Install Python Client Using pip
pip
We recommend using our Python SDK to interact with the Nucleus API.
pip install scale-nucleus
Our Python client code is open source! You can check out our codebase here: https://github.com/scaleapi/nucleus-python-client
Get API Key
To interact with Scale (and Nucleus) APIs, you'll need to get an API key. Follow this guide to get set up.
It's always a good idea to store this API key as an environment variable in order to avoid accidentally checking it into source control. We recommend adding a line like this to your shell profile.
export NUCLEUS_API_KEY=<YOUR_API_KEY>
Granting Scale Read Access to Your Data
Follow this guide to grant delegated access of your remote data to Scale. At the moment AWS S3, Google Cloud Storage, and Azure Blob Storage are supported.

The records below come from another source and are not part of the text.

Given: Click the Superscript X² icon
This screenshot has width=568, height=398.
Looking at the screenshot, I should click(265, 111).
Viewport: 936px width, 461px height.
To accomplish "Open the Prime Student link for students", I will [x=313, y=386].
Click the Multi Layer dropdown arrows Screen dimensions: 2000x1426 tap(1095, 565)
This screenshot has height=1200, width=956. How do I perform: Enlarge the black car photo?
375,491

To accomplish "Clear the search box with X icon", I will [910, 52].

Once complete, you can verify whether Nucleus has access by uploading to a test dataset using the following snippet:
import nucleus
client = nucleus.NucleusClient(YOUR_SCALE_API_KEY)
dataset = client.create_dataset("TestAccess")
accessible_url = YOUR_ACCESSIBLE_FILE_URL
dataset_item = nucleus.DatasetItem(image_location=accessible_url, reference_id='test_item_id')
print(dataset.append(dataset_items))